Selected tumor entities requiring special information to be provided to patients
Hormone receptor-positive breast cancer
Hormone receptor-positive breast cancer is a special case due to the use of GnRH analogs
in treatment. GnRH analogs are administered up to 2 weeks before the start of chemotherapy
as well as during chemotherapy. In addition to ovarian suppression, GnRH analogs administered
to patients with hormone receptor-positive breast cancer also have an inhibitory effect
on tumor cell growth [28]. Patients with hormone receptor-expressing breast cancer should therefore be informed
about the benefits of treatment with GnRH analogs and their limited side effects.
Removal of ovarian tissue with the option of autotransplantation at a later date can
be useful as the risk of transplanting tumor cells appears to be low [55].
Ovarian tumors
The removal and later transplantation of ovarian tissue in women with malignant ovarian
tumors should be considered very critically because of the risk of tumor cell dissemination,
although the literature provides no evidence that this will necessarily occur. Lotz
et al. analyzed ovarian biopsy samples taken from a total of 23 premenopausal women
with epithelial or non-epithelial ovarian malignancies. No malignant cells were detectable
under light microscopy or histologically at 24 weeks after xenotransplantation of
these ovarian tissue biopsies into severe combined immunodeficient (SCID) mice [56].
Leukemia
Leukemias are malignancies with the highest risk of tumor dissemination in the ovaries.

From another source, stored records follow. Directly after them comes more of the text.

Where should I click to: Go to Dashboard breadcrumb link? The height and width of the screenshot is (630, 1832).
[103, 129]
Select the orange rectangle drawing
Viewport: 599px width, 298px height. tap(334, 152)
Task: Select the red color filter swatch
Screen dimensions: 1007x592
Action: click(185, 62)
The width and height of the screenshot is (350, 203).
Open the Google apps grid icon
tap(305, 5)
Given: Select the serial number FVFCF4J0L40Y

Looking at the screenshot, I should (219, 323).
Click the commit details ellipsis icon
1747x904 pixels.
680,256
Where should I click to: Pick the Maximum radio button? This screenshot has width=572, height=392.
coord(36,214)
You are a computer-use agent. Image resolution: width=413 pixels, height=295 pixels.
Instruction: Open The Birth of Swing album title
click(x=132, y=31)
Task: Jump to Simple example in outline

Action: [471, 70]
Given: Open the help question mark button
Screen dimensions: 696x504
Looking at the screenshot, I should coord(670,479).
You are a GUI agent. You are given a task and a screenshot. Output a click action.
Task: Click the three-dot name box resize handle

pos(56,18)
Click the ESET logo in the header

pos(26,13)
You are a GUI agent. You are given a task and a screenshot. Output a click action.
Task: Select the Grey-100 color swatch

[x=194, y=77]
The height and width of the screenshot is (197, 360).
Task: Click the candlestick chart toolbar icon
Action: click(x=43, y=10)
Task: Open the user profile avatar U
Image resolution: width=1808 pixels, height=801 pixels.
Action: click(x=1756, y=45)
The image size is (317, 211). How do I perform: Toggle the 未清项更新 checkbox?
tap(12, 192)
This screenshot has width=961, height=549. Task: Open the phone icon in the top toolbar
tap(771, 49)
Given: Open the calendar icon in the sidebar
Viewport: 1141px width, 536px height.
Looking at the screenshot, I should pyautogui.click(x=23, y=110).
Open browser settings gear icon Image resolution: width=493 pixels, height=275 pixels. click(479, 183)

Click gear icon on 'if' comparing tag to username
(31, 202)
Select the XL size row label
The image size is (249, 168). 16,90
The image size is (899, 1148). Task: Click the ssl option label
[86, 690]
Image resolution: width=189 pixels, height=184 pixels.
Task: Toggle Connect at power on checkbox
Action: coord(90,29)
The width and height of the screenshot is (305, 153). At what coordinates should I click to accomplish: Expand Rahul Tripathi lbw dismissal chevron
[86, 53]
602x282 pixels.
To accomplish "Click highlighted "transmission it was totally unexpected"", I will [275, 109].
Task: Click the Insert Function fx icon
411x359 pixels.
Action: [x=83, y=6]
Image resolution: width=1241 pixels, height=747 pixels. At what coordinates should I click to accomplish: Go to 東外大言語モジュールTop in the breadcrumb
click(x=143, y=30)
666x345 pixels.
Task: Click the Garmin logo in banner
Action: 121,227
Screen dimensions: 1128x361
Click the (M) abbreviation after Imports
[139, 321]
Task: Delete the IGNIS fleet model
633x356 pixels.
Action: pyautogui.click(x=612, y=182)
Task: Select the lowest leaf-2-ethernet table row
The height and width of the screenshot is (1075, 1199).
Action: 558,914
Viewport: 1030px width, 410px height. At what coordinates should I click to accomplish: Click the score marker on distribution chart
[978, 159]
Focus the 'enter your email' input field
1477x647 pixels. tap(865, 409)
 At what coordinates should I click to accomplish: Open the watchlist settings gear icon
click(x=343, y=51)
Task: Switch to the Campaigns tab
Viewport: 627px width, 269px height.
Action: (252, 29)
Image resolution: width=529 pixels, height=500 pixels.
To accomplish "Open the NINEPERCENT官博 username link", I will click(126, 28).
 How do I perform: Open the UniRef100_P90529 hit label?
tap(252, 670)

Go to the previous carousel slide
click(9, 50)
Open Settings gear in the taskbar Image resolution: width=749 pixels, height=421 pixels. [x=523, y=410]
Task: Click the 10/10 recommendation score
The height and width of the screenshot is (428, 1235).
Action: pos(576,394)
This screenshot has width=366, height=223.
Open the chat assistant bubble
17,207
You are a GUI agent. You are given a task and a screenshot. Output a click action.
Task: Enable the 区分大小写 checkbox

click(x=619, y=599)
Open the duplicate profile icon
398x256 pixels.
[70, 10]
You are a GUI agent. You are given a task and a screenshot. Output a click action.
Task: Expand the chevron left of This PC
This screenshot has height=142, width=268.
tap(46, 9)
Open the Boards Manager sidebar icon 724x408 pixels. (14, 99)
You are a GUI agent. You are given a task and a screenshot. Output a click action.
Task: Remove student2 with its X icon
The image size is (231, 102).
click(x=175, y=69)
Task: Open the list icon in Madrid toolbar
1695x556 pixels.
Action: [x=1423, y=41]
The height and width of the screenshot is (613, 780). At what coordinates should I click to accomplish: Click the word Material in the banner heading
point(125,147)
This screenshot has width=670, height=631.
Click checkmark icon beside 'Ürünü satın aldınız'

It is particularly important to inform women with leukemic disease who wish to have
children and want to cryopreserve their ovarian tissue of the high risk of implanting
tumor cells. According to the literature this risk is highest for patients with chronic
myeloid leukemia (CML) [56]. Re-implantation of ovarian tissue may not be possible with this tumor entity. Intensive
research into new methods to achieve pregnancy without re-implantation of tissue is
currently being done, e.g. through in vitro culture of ovarian tissue, but up to now
it has not been possible to induce a pregnancy in human females. These patients should
opt for cryopreservation of oocytes in addition to cryopreservation of ovarian tissue.
Prospects/Conclusion
The importance of reproductive medicine for preserving fertility will continue to
increase. Developments in the field of in vitro maturation of ovarian tissue may be
a viable method in the future which could be used to fulfil the wish of some patients
to have a child, particularly those patients for whom the fertility protection method
of transplanting ovarian tissue is currently not an option because of the risk of
transferring malignant cells together with the re-implanted ovarian tissue. It would
not merely offer new perspectives to young women with cancer disease or premature
ovarian failure who want to have children, it would also have great potential outside
medical indications through the possibility of creating fertility reserves. This is
particularly relevant for women who do not have time in their younger years to have
children because of extensive professional commitments or do not have children early
on because they have not found the right partner. Fertility protection is becoming
important not just in the medical setting but also in a social and societal context.
A decision tree summarizing the existing options for fertility protection in cancer
can be found in [Fig. 4]. Future research will focus on many areas, including investigating optimal culture
conditions for oocytes or the potential for in vitro maturation of oocytes.
Fig. 4 Decision tree for fertility protection options depending on the oncologic therapy.